Neste tributo ao grande cineasta vou abordar apenas a fase mais expressiva de sua carreira, lembrando os filmes produzidos entre The Edge of the World e A Tortura do Medo / Peeping Tom, destacando, obviamente, a sua colaboração com o roteirista Emeric Pressburger.

Michael Latham Powell (1905 – 1990) nasceu em Bekesbourne, perto de Canterbury, no Condado de Kent, Inglaterra, estudou no Dulwich College em Londres e, desde cedo, manifestou entusiasmo pelo Cinema.

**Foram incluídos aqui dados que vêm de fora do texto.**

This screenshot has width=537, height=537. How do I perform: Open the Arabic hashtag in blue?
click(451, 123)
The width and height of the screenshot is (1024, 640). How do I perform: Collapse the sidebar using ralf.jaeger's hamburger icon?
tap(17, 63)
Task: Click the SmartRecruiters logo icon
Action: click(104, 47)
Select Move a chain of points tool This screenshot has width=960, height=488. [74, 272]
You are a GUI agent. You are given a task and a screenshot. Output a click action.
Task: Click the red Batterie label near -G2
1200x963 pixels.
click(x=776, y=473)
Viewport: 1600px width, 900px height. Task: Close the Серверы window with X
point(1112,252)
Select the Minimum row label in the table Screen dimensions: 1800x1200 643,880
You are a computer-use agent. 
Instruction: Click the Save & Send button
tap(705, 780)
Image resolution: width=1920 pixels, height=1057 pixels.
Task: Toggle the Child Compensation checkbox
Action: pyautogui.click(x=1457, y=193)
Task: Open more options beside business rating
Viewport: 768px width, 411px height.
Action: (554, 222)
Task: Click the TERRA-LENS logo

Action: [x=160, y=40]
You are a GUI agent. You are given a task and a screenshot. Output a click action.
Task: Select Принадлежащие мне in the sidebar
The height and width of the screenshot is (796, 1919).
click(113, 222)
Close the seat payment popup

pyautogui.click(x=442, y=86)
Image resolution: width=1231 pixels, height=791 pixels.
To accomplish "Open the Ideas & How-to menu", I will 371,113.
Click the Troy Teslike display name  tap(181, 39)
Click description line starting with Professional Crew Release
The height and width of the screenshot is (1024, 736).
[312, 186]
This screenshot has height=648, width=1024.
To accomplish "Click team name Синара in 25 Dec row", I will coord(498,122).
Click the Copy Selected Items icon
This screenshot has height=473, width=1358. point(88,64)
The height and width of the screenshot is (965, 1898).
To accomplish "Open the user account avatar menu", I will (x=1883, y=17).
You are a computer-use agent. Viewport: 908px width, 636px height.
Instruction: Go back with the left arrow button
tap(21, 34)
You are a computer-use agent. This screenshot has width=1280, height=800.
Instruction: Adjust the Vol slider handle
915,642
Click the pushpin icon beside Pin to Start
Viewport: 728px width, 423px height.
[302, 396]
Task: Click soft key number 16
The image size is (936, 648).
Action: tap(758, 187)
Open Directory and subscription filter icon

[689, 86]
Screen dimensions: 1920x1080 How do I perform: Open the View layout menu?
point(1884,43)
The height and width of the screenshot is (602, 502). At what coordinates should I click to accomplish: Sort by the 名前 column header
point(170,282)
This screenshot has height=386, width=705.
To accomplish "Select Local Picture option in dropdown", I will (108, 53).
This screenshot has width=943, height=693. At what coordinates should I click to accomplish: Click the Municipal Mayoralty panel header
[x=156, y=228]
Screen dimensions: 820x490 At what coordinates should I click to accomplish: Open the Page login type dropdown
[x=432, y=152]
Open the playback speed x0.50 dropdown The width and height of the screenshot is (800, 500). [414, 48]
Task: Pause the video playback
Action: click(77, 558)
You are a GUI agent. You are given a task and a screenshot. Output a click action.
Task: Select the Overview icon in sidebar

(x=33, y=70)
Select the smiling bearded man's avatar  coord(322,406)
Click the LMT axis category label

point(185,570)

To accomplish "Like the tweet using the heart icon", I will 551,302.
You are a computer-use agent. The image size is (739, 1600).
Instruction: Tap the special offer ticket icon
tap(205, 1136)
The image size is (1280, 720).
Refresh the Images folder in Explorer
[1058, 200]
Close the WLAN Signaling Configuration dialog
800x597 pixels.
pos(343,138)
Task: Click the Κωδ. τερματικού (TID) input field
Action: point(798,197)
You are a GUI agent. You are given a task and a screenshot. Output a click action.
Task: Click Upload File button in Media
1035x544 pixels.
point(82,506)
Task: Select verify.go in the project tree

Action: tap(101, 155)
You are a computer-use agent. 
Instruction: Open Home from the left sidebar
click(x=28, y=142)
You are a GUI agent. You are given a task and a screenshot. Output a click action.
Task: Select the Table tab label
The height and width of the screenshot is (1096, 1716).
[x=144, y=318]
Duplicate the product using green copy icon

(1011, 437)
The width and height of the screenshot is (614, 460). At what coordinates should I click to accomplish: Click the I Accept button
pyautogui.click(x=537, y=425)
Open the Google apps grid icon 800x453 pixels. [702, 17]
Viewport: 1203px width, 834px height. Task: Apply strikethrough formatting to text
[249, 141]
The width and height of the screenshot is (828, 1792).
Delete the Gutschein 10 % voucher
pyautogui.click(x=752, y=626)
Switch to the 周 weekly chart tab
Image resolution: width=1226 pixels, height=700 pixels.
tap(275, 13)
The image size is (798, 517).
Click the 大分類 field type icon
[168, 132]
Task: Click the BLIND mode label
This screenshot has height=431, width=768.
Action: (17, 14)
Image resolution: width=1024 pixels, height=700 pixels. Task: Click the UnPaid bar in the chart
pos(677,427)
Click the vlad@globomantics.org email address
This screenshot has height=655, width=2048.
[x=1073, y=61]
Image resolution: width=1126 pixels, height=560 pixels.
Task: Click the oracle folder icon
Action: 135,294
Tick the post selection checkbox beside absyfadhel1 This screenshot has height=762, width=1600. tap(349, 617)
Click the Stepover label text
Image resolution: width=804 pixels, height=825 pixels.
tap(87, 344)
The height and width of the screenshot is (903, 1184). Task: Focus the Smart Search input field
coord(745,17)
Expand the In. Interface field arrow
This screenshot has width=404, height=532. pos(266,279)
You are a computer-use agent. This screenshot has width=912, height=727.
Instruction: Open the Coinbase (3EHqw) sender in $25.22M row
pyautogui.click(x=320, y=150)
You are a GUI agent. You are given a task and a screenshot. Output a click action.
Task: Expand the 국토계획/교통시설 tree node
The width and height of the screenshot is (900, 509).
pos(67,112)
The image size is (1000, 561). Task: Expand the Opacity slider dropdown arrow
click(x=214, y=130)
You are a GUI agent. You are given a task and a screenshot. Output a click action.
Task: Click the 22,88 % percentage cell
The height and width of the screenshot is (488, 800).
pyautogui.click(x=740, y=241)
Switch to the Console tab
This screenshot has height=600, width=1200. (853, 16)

Em 1921, seu pai – nessa ocasião hoteleiro em Chantilly, no Norte da França – conheceu o diretor francês Léonce Perret e lhe pediu que testasse o filho como ator. “Eu era muito tímido. Naturalmente, não sou ator, nunca fui. Não sabia nada. O estúdio, as iluminações, tudo me assombrava. Meu pai, percebendo isso, entrou em cena e representou ao meu lado. Ao terminarmos, Perret disse: ‘udo bem, cortem! Monsieur Powell pai obteve o contrato’. Meu pai caiu na gargalhada e convidou todo mundo para almoçar. Este foi o fim de minha carreira como ator”.

Em 1925, por intermédio de dois amigos de seu pai, Fred Bacos e John Daumery, produtores de Mare Nostrum / Mare Nostrum, o filme que o diretor americano Rex Ingram, estava fazendo no estúdios de La Victorine em Nice, Powell acabou conhecendo outros membros da equipe, entre eles, Harry Lachman, responsável pela fotografia de cena. Lachman contratou-o como seu assistente. Nos três anos seguintes, o jovem experimentou a maioria das funções existentes no estúdio de Ingram e aprendeu muito sobre o processo de filmagem. Entre 1927 e 1928, ele fêz o papel de um turista inglês, Cícero Baedecker Symp, em uma série de comédias curtas intitulada Riviera Ravels – Travelaughs.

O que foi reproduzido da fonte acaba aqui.